Abstract

Reviewed by: Kim Allen, Manchester Metropolitan University, UK
Revolting Subjects is a compelling and timely book, presenting a thick social and cultural account of neoliberalism as a form of governance. Tyler draws on the work of feminist and post-colonial writers in developing a rich psychosocial account of neoliberal forms of citizenship, sovereignty and subjectivity. Tyler argues that, while in many ways productive, Kristeva’s paradigm of abjection is problematic in failing to engage with the consequence of being made abject (see Tyler, 2009a). She argues, not for abandoning the concept of abjection entirely, but rather for ‘pris[ing] it out of the theoretical and political frames in which it is positioned’ (p. 13).
In a rich theoretical first chapter, Tyler draws on work by Bataille, Butler, Spivak and Fanon to make a case for a more socially and historically located theory of ‘social abjection’ as a mode of governmentality and process by which ‘minoritised populations are imagined and configured as revolting and become subject to control, stigma and censure’ (pp. 3–4).
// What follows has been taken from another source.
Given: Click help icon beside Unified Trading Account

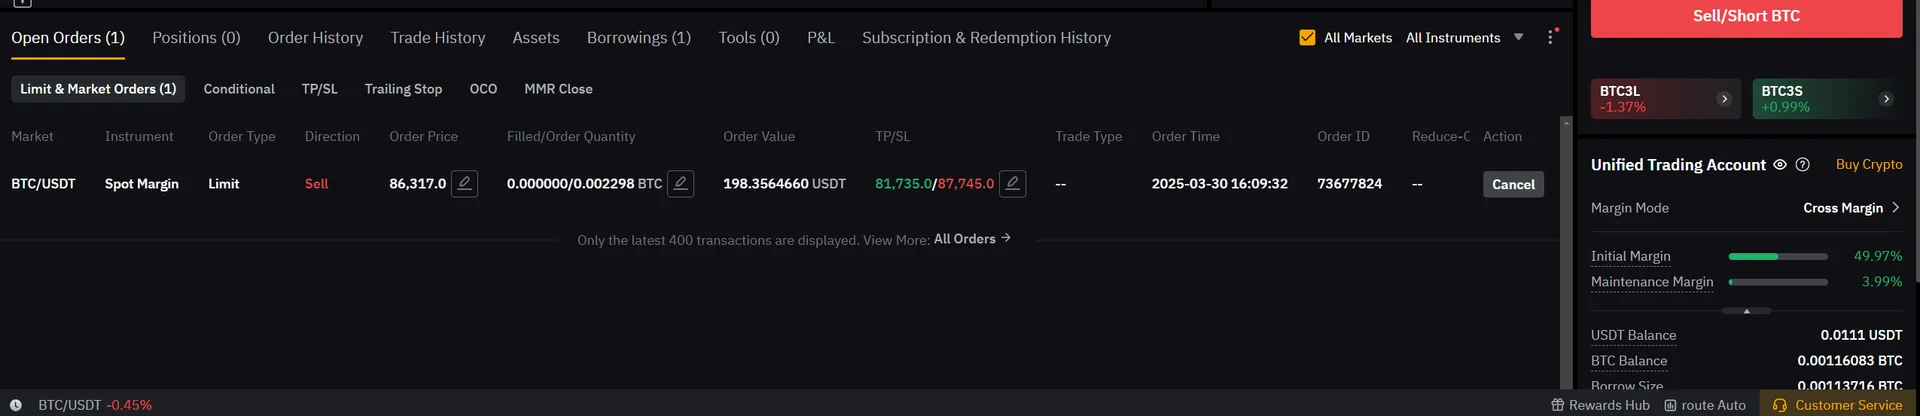Looking at the screenshot, I should coord(1802,165).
She attends to the embodied experiences of being made abject – or in Butler’s terms, ‘the violence of classification as forms of mattering’ (p. 36) – as well as the ways in which this is contested. Tyler deploys what she calls a ‘figurative methodology’ to track the repetition of abject ‘revolting’ figures – those designated as failed citizens such as ‘chavs’, ‘riotous youth’, Gypsies and asylum seekers – across a range of sites. Enmeshed within the ‘interpellative fabric of everyday life’ (p. 11) these ‘ideological conductors’ operate to garner public consent for punitive policies of neoliberal capitalism. Through her empirical examples or ‘political parables’ (p. 18), Tyler creatively weaves together interview data, field notes, news articles, policy and legal texts and academic research to examine the processes of being symbolically and materially ‘cast out’.
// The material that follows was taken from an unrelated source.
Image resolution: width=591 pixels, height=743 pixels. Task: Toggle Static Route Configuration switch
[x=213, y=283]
While the book has many compelling aspects for readers of Feminist Theory, there are at least two further contributions the book makes which will be of particular interest. First, in the analysis of empirical examples, Revolting Subjects reveals the central place of gender within processes of neoliberal governmentality – building on Tyler’s previous work on the maternal (Tyler, 2009a, 2009b) and on the classificatory struggles played out through the figure of the ‘chav mum’ (Tyler, 2008; Tyler and Bennett, 2010). In Chapter 2, ‘The abject politics of British citizenship’, she traces historically the legal and cultural production of British citizenship as a field of intelligibility. Tyler draws attention to how the pregnant bodies of migrant women are used as corporeal border zones in the constitution of the neo-colonial, neoliberal nation state.
Tyler continues this concern with the maternal in Chapter 4 on ‘Naked protest: maternal politics and the feminist commons’. Here Tyler ‘restages’ two events to consider the gendered practices of resistance to neoliberal capitalism – the naked protests by mothers at the Yarl’s Wood detention centre and by indigenous mothers in the Niger Delta against global oil corporations. Responding to Federici’s call for women to mobilise their bodies collectively to ‘take back space’, Tyler considers how maternal figures – through their insistence on the acknowledgement of maternal origins (p. 123) – can collectively trouble dominant notions of citizenship, value and the public sphere. The ideas of feminist communing and maternal protest have potential beyond Tyler’s empirical examples. Tyler’s concern with the troubling potential of the maternal has been pivotal to my own work and should be taken up as we think about the relationship between gender, reproduction, citizenship and feminist politics. Tyler’s distinctly feminist analysis provides an important intervention into debates about resistance, troubling masculinist approaches which too often neglect the unequal gendered effects of neoliberalism and downplay forms of protest taken up by women.
While theoretically sophisticated, this is a highly accessible book. The influence of cultural studies is apparent not just in Tyler’s concern with the mediation of inequality, but also in the evocative style of her writing as she brings her account of social abjection to life through stories of those made abject. What emerges is a book that, despite being about dehumanisation, is a profoundly visceral read. While presenting the reader with harrowing stories of the violent stripping of subjects of their human dignity, Revolting Subjects is in fact full of the kind of political hope and imagination required to help us think differently about the current moment. Revolting Subjects is profoundly political: Tyler refuses to end with a critique of the problems of the present – the material and symbolic effects of processes of marginalisation. Indeed, a major strength of Tyler’s analysis is her consideration of the ways in which individuals made abject can and do resist and interrupt these processes by refusing their constitution as ‘abject’ – even if such resistance is suppressed or misrecognised.
This book is an important and timely resource for scholars and students in a range of disciplines and fields including sociology, politics, media and cultural studies and philosophy. Tyler has rightly emerged as one of the most provocative, impassioned and engaging voices in contemporary debates about neoliberalism, stigmatisation and inequality. In illuminating both the processes of social abjection and concrete instances of revolting against these, Revolting Subjects delivers not just a powerful critique of neoliberal Britain but also a rousing call to arms.